That preference for politics at the state level made me much more open than most other Revolution scholars to the ideas of the Anti-Federalists. I was even more intrigued by people like Hermon Husband who spent the 1780s trying to make the state governments (which of course were too democratic in the eyes of the framers of the Constitution) more responsive to the voters’ voice. And when I encountered James Madison’s claim that shifting certain key governmental responsibilities from the state to the federal level would have the effect of divide et impera (divide and conquer), I knew just what he was talking about.

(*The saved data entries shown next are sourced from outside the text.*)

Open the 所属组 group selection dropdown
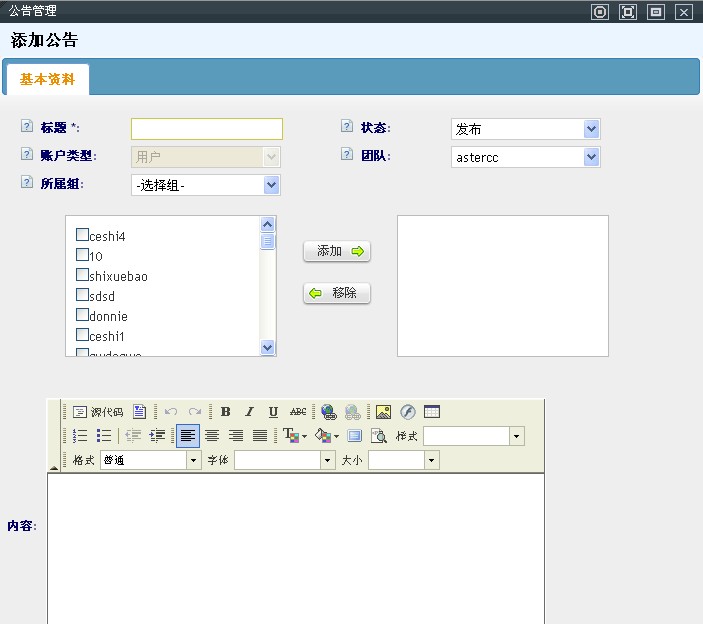The width and height of the screenshot is (703, 624). [x=205, y=185]
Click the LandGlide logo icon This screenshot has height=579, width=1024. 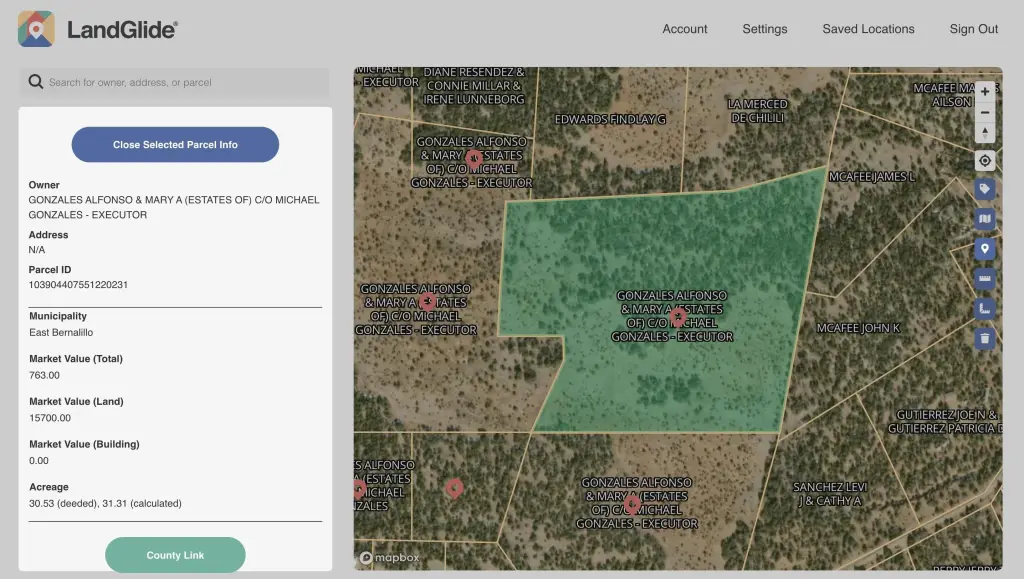pyautogui.click(x=36, y=29)
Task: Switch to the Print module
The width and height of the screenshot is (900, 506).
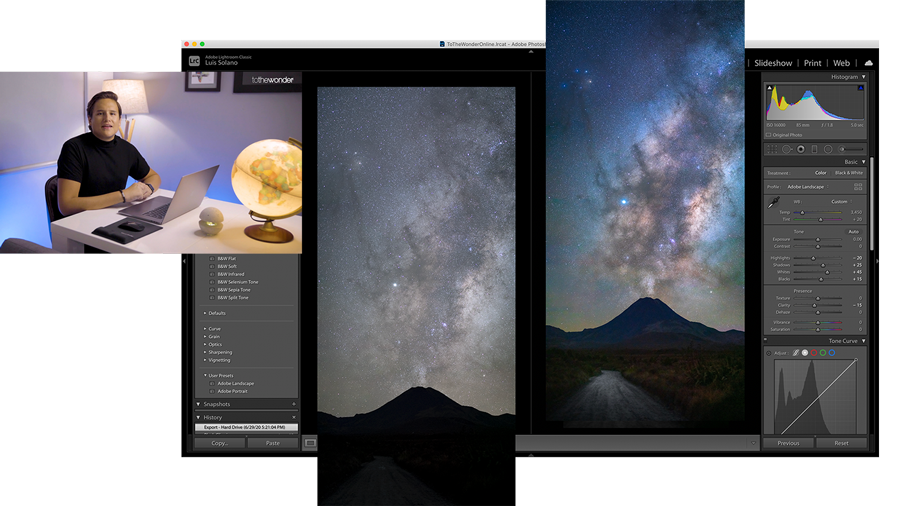Action: point(812,63)
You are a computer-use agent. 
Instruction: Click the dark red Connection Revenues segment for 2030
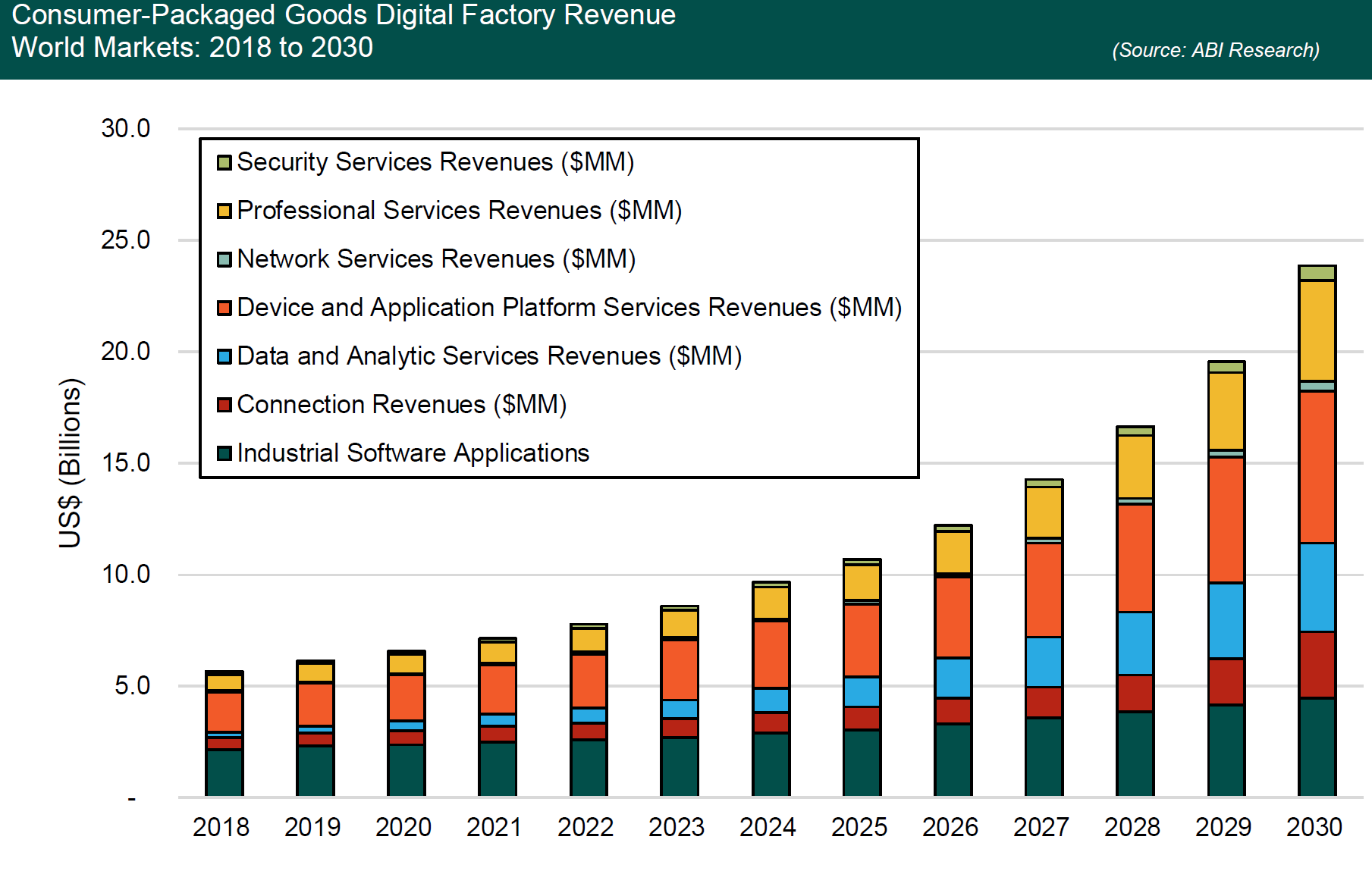coord(1317,665)
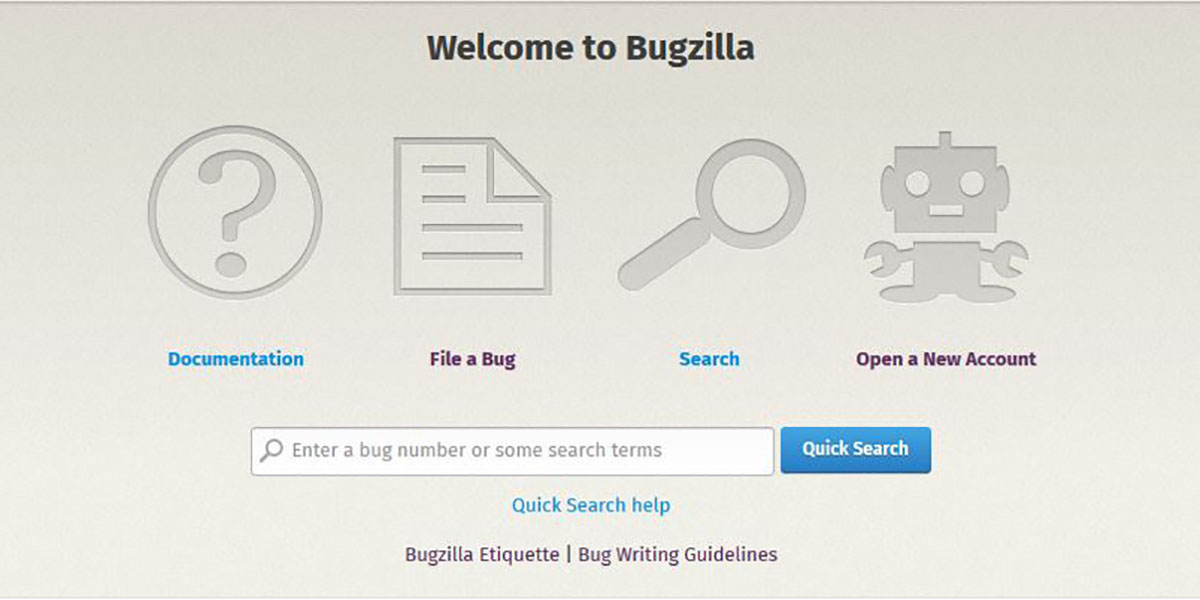Viewport: 1200px width, 600px height.
Task: Click the robot Open a New Account icon
Action: (945, 216)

Thus activism shaped my perspective on state action in general and the federal government in particular, but the biggest change it produced was in my attitude toward the voters. It is common for us elitist academics to perceive ordinary Americans as apathetic. My PIRG friends lamented ordinary citizens’ political inactivity, too, but they blamed it on despair rather than apathy—a crucial distinction that allowed them to retain respect for the people they were trying to mobilize.
For groups like PIRG and Clean Up Congress, populism is not only a philosophical disposition but a practical necessity, since citizen donations (mostly collected door-to-door in those days) are their chief funding source, and it is hard to elicit contributions from people as you talk down to them.
The PIRGs and Clean Up Congress also exposed me to a third source of populism. I do not know how to say this in a way that does not sound goofy, but I cannot not say it. Knocking on tens of thousands of doors in nearly half the states, I met a good cross-section of middle-class America, and I was pleasantly (and, in retrospect, somewhat embarrassingly) surprised by how few Archie Bunkers and Stepford wives I encountered. I treasure many of the conversations I had with my fellow citizens at their doorsteps, and I think if I had been blessed with musical talent, I could have waxed as lyrical about suburbanites as another Woody did about hoboes and Okies.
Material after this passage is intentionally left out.